Subject: Re: [OMPI users] MPI loop problem
From: Eugene Loh (Eugene.Loh_at_[hidden])
Date: 2009-08-18 14:38:54

Is the problem independent of the the number of MPI processes?  (You suggest this is the case.)

If so, does this problem show up even with np=1 (a single MPI process)?

If so, does the problem show up even if you turn MPI off?

If so, the problem would seem to be unrelated to the MPI implementation (but possibly related to code that was introduced to parallelize).

Julia He wrote:
The OpenMPI version is

[julia.he@bob bin]$ mpirun --version
mpirun (Open MPI) 1.2.8

Report bugs to

The platform is

[julia.he@bob bin]$ uname -a
Linux 2.6.18-92.1.13.el5 #1 SMP Wed Sep 24 19:32:05 EDT 2008 x86_64 x86_64 x86_64 GNU/Linux

The my_sub is a modification of Radiative Transfer code 6S. The 6S code takes angles, atmospheric conditions, altitude, etc as inputs, and it returns top of the atmosphere reflectance as the output. The code I provided is a pseudo code because 6S code consists of plenty of subroutines and the main program has 3219 lines.

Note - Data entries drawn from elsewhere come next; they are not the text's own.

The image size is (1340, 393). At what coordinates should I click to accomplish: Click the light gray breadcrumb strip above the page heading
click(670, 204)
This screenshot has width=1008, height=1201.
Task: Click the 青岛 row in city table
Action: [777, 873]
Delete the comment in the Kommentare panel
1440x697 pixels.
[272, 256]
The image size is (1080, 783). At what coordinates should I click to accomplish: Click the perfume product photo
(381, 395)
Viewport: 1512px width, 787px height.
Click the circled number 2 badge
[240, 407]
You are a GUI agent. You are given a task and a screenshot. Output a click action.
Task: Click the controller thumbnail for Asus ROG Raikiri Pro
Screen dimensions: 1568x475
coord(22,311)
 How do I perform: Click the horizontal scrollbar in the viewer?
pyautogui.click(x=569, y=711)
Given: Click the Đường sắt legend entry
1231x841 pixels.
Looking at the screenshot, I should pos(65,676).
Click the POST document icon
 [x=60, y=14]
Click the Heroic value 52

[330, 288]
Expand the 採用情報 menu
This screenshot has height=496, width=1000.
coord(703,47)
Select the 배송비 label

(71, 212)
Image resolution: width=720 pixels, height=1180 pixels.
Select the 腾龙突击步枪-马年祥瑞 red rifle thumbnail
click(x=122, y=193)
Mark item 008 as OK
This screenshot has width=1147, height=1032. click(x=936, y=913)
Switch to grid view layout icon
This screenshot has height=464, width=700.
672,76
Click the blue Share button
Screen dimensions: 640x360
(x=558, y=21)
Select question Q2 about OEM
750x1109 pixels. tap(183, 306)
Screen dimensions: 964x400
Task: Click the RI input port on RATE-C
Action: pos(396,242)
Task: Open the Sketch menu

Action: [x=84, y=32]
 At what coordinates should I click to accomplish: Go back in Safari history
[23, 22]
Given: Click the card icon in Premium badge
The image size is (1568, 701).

What I need is to use MPI to parallel the jobs. So, each computing node computes one set of the inputs. But I found that the returned value were not correct after 570 instances. So, I passed the same inputs to each computing node. But the problem still exist. The first 570 returned values are correct(also same in this case), but after 570 the returned values are NaN.

Can someone give a hint because our system administrator can't help with programming? But, I suspect if some setting in MPI prevents computing more than certain times? I know it sounds weird. But I have no clue why with the same inputs the returned value could be garbage after 570 instances.